Constraints sind im Gegensatz zu Berechnungsfunktionen und Regeln ungerichtet. Daraus ergibt sich die markanteste Eigenschaft des Constraint-Formalismus, nämlich die Möglichkeit zur multidirektionalen Auswertung von Constraints-Ausdrücken. Hierfür wird das Constraint-Netz propagiert, bis dem Lösungsverfahren entsprechende, konsistente Wertebereiche für die Constraint-Variablen ermittelt worden sind. Die Propagation eines Constraints bzw. eines Constraint-Netzes kann sich allerdings sehr aufwendig gestalten, je nachdem wie umfangreich das Constraint-Netz ist, welches Propagationsverfahren zum Einsatz kommt und was für ein Konsistenzgrad erreicht werden soll.

Alternativen zum Constraint-Formalismus, wie Berechnungsfunktionen und Regeln, sind dagegen gerichtet, d.h. im Gegensatz zu Constraints erfolgt die Auswertung ausschließlich unidirektional.
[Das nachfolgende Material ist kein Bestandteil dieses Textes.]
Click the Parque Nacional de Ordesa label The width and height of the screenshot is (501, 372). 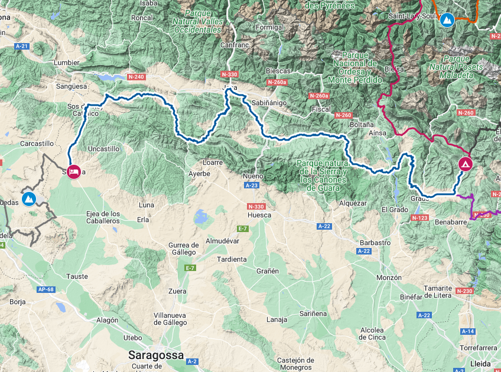click(355, 67)
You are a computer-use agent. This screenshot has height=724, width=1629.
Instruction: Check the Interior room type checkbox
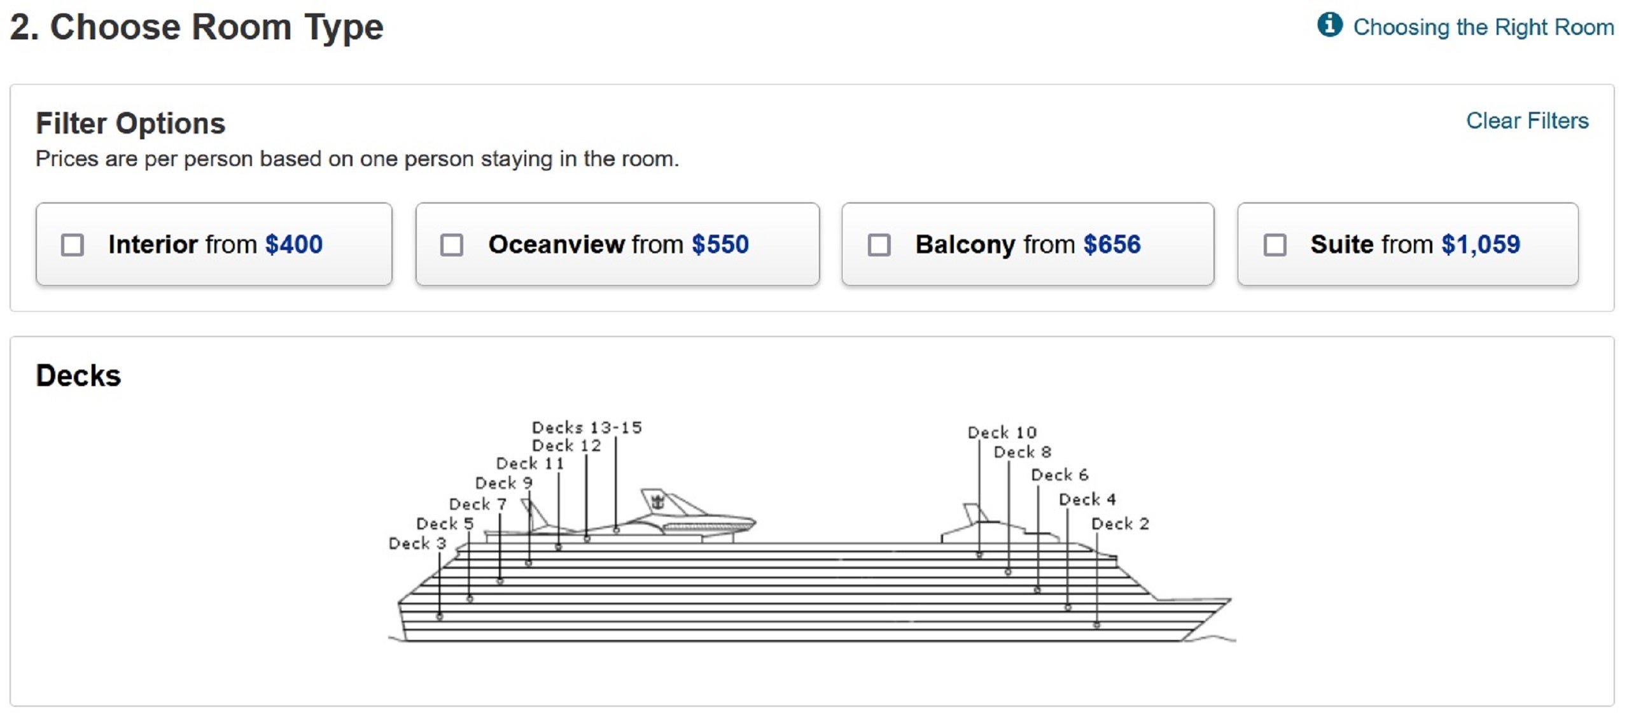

Es kann immer nur ein vorher festgelegter Wert berechnet werden. Auch wenn dieser bereits gegeben ist, lassen sich aufgrund dessen keine weiteren Wertebelegungen ableiten. Allerdings sind Berechnungsfunktionen und Regeln dadurch effizienter als Constraints. Sie werden nur einmal ausgeführt, und im Gegensatz zu Constraints können Berechnungsfunktionen als compilierter Code vorliegen vgl. Syska und Cunis, 1991, S. 89 ff.; Günter, 1992, S. 152.
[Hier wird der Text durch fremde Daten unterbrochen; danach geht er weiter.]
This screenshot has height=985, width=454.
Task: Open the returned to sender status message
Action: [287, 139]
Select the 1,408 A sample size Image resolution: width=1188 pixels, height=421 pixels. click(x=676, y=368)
Wenn sich die Wertebereiche von Constraint-Variablen geändert haben, werden die zugehörigen Constraints neu berechnet, bzw. das Constraint-Netz wird so lange propagiert, bis wieder ein konsistenter Zustand erreicht wird. Im Gegensatz dazu ,,feuern`` Regeln nur ein einziges mal, nämlich wenn ihr Bedingungsteil erfüllt ist. Auch Berechnungsfunktionen werden nur einmal, festgelegt durch die Kontrolle, ausgeführt. In diesem Fall muss die Kontrolle den Zeitpunkt bestimmen und sicherstellen, dass alle zur Berechnung benötigten Variablen mit bekannten Wertebereichen belegt sind. Es wird hierbei durch die Kontrolle eine Reihenfolge ermittelt, in der die Berechnungsfunktionen ausgeführt werden können, zwischen denen u.U. mehrfach verkettete Abhängigkeiten bestehen. Randbedingungen werden dadurch, wie beim Regelmechanismus, in das Kontrollwissen verlagert.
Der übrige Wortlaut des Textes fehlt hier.